▸ **WHAT TO DO**:
Keyword search on "agent": report each line of the records that contains it.

▸ **EXERCISE DATA**:
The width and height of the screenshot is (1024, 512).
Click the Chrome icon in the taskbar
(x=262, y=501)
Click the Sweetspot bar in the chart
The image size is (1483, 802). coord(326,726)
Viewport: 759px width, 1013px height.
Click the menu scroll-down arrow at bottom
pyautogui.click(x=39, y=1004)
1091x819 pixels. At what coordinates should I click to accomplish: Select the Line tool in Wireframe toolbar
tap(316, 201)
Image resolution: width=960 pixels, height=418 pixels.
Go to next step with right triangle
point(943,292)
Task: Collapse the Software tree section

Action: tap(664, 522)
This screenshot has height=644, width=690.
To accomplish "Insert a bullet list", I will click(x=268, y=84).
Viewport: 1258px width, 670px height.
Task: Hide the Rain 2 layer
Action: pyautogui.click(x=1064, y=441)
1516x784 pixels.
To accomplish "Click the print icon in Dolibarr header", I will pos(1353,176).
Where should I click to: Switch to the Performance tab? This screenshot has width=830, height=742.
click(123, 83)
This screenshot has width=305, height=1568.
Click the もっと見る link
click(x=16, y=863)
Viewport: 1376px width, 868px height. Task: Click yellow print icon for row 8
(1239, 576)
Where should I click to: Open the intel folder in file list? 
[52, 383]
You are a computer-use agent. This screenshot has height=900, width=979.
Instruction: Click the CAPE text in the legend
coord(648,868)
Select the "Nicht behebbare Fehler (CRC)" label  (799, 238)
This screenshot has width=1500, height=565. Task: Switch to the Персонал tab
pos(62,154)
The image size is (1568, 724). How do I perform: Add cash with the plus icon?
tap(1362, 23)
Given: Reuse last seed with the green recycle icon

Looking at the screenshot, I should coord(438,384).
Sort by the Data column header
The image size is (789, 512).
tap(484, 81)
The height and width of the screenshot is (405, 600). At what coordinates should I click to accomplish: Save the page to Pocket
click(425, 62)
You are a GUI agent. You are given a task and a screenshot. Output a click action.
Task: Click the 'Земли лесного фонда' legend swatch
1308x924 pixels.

▸ **RESPONSE TO THE EXERCISE**:
You are a computer-use agent. This screenshot has height=900, width=979.
You are a GUI agent. You are given a task and a screenshot. Output a click action.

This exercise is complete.